I would like to know if anyone has same trick to find the return type of the find_me function, without changing it's argument.
struct Stuck {
Stuck() = delete;
Stuck(Stuck&&) = delete;
Stuck(const Stuck&) = delete;
Stuck& operator=(Stuck&&) = delete;
Stuck& operator=(const Stuck&) = delete;
};
double find_me(Stuck);
int main() {
// This obviously don't work
decltype(find_me(Stuck{})) test1;
}
This is another shot I tried:
template<typename T>
struct ConvertTo {
operator T ();
}
int main() {
decltype(find_me(ConvertTo<Stuck>{})) test1;
}
The function find_me is overloaded many many times, and never actually implemented. I just want to know if there's a way to find the return type when the function has these form. I know that it would be possible to receive a pointer or a reference, this is what I'm already doing, but I would like to know if there also some trick to make this work.

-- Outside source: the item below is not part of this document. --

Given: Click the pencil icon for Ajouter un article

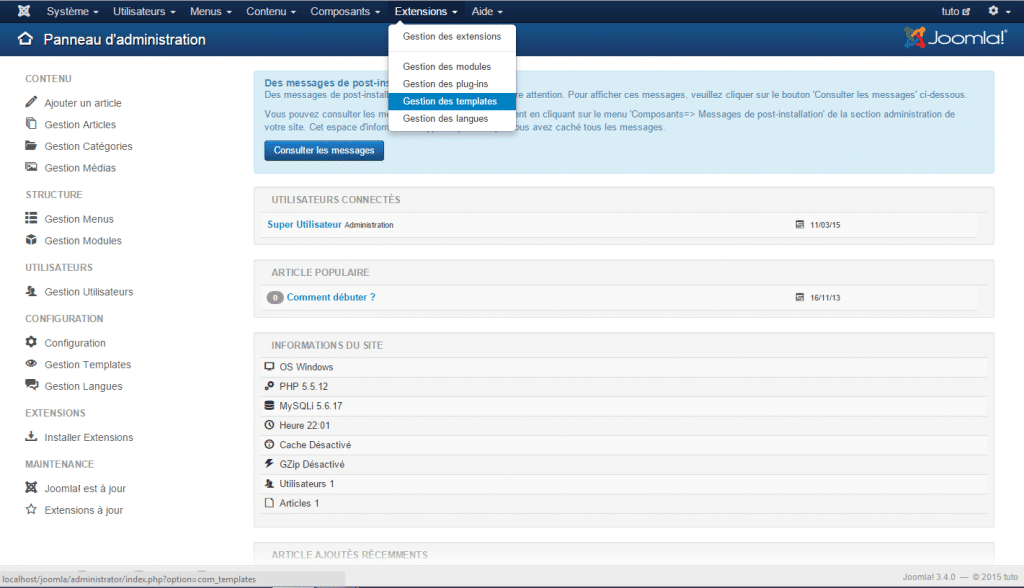Looking at the screenshot, I should pos(31,102).
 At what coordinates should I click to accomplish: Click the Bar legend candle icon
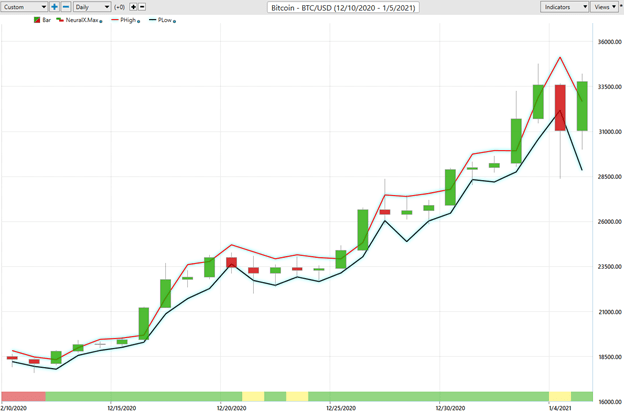(x=35, y=20)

If there is any, please tell me, and tell me why.
Thanks.
This works:
struct Stuck {
Stuck() = delete;
Stuck(Stuck&&) = delete;
Stuck(const Stuck&) = delete;
Stuck& operator=(Stuck&&) = delete;
Stuck& operator=(const Stuck&) = delete;
};
double find_me(Stuck);
void find_me(double);
template <typename Ret>
Ret get_stuck_return_type(Ret (*)(Stuck));
int main() {
decltype(get_stuck_return_type(find_me)) test1;
}
Coliru link: http://coliru.stacked-crooked.com/a/7eca81a13fae9de3
The reason why this works even when find_me is overloaded is that the template argument deduction will try each overload of find_me. If deduction succeeds with exactly one overload, that one is chosen for instantiating the template.
I assume this is a purely academic exercise, since a function taking an unconstructible type by value could serve no actual purpose.